Contemplating a World without iPhone Subsidies

Even though Apple’s (NASDAQ:AAPL) iPhone has been enormously profitable, accounting for about 75% of smartphone profits in fourth quarter 2011, it has captured a relatively small, 24% share of the smartphone market.

Much of the iPhone’s profitability is attributed to the fact that carriers such as Verizon (NYSE:VZ), AT&T (NYSE:T), and Sprint (NYSE:S) subsidize sales of the device (a 64GB iPhone 4S goes for about $400) so they can attract and retain subscribers who like the phone and will buy two-year service contracts and data plans.

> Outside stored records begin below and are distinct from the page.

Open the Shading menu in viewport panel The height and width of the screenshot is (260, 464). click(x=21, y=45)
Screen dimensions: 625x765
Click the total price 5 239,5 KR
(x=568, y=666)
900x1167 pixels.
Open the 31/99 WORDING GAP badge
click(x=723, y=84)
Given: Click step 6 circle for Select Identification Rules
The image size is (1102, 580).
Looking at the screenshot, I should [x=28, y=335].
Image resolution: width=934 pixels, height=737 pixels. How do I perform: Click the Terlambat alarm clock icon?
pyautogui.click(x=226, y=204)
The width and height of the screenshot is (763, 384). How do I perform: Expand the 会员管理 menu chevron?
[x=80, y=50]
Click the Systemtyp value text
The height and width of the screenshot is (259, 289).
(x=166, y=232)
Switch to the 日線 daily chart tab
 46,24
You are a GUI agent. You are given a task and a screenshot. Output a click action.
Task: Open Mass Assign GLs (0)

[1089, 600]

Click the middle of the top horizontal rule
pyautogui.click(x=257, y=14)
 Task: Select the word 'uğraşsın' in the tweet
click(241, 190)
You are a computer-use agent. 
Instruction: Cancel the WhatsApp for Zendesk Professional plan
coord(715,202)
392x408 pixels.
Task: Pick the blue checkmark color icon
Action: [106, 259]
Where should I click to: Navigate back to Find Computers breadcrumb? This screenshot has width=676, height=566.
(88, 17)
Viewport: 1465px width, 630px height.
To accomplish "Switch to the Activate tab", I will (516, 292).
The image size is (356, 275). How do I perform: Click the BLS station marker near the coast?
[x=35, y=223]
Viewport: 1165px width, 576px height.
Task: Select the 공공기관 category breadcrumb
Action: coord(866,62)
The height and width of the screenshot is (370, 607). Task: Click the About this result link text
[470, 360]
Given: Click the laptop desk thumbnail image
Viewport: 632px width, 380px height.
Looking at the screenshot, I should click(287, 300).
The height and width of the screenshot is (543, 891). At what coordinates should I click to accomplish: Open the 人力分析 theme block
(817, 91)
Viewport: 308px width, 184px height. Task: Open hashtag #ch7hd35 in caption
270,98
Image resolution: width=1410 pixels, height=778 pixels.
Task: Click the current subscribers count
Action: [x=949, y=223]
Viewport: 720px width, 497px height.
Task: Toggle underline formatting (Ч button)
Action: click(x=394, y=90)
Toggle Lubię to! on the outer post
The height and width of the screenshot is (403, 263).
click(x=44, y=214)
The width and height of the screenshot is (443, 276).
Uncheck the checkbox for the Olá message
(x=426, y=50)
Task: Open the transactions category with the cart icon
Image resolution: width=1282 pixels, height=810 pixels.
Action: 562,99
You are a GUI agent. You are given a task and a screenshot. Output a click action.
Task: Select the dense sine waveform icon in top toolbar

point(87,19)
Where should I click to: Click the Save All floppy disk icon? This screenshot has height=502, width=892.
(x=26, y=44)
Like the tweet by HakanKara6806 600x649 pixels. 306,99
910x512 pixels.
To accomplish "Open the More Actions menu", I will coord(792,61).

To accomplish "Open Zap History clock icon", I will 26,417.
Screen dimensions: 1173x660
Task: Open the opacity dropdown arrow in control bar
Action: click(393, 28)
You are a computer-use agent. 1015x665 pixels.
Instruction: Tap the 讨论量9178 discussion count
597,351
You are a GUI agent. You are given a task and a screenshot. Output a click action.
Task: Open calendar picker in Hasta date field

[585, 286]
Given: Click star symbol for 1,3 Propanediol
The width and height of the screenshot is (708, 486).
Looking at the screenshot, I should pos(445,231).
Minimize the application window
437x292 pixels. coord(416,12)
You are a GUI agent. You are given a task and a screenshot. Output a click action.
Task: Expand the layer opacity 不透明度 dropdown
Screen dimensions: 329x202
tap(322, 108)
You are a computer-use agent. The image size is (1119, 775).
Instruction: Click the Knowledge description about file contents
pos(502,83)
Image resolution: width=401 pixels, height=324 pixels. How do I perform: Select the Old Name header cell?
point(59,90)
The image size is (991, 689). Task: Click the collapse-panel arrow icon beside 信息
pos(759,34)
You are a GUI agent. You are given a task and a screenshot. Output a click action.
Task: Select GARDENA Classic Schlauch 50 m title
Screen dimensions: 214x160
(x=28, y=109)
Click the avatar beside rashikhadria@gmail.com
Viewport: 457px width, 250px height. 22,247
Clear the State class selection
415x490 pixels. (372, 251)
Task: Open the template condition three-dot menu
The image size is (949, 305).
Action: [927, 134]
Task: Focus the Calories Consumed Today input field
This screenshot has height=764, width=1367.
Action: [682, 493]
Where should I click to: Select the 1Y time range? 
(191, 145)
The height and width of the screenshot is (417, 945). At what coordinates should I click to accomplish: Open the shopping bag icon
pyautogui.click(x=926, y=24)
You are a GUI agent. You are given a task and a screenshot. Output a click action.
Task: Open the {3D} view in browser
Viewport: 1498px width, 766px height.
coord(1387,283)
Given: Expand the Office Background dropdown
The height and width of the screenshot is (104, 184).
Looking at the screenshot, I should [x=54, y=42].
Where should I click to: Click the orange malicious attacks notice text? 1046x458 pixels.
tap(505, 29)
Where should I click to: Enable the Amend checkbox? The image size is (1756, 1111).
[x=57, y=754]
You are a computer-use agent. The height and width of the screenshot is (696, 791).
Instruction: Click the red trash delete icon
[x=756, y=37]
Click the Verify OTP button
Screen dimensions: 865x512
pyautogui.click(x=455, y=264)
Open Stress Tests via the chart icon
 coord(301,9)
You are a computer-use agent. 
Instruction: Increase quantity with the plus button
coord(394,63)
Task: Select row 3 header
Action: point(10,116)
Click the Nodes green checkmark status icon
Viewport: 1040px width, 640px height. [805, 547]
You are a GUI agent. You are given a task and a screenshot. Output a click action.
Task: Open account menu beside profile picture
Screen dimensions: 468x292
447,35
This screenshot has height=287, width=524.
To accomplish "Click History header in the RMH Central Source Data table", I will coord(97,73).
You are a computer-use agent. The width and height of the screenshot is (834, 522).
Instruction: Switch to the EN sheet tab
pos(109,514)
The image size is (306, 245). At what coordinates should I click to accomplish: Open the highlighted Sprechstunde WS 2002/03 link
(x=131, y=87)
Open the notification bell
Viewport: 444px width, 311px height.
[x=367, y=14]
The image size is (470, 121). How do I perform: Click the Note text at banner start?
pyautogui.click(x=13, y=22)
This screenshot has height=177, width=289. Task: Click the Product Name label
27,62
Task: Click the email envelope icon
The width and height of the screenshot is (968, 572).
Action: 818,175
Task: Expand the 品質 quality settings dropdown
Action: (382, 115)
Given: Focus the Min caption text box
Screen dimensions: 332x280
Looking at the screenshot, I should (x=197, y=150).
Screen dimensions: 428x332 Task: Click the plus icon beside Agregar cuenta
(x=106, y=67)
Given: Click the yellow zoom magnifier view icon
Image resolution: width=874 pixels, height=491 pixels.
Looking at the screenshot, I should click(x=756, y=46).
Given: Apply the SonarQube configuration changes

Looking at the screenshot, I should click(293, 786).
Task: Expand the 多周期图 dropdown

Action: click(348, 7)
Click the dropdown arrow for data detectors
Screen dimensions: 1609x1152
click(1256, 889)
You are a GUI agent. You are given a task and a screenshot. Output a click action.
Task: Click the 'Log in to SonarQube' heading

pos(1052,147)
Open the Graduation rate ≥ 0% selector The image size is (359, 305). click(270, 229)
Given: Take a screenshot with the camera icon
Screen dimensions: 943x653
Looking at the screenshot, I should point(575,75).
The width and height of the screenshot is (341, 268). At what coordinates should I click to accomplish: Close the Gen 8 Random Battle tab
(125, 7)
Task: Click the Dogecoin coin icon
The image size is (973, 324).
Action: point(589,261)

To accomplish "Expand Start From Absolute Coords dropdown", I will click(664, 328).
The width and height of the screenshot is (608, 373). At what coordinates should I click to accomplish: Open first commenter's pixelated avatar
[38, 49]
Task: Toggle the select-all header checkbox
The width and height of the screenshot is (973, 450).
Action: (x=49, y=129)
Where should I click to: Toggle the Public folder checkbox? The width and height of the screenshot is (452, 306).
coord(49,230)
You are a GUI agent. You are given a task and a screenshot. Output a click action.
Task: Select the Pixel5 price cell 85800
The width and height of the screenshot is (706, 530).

That strategy is working here in the U.S. and in the U.K., but not in places where economic conditions might be more difficult, and where carriers don’t subsidize phone prices or sell service contracts. In many parts of Europe and in most emerging economies, a recent Wall Street Journal story points out, relatively inexpensive phones equipped with Google’s (NASDAQ:GOOG) Android operating system dominate smartphone sales. Many of those phones are manufactured by Samsung (PINK:SSNLF), Motorola (NYSE:MMI), Huawei, and ZTE (PINK:ZTCOY), and sell for less than $200 without a service contract.

Apple is certainly aware of its vulnerability in markets dominated by prepaid carriers that don’t subsidize phone sales. The Journal points out that even the iPhone 3GS—the least expensive iPhone still on the market—sells for $535 without a contract through Greece’s largest wireless carrier, Cosmote Mobile Telecommunications. It’s not yet clear, however, how Apple plans to address the issue. “You can bet that we are into details in every single country in the world trying to learn what we can to adjust, maybe to do better into the future,” company CEO Tim Cook told an investor conference earlier this year.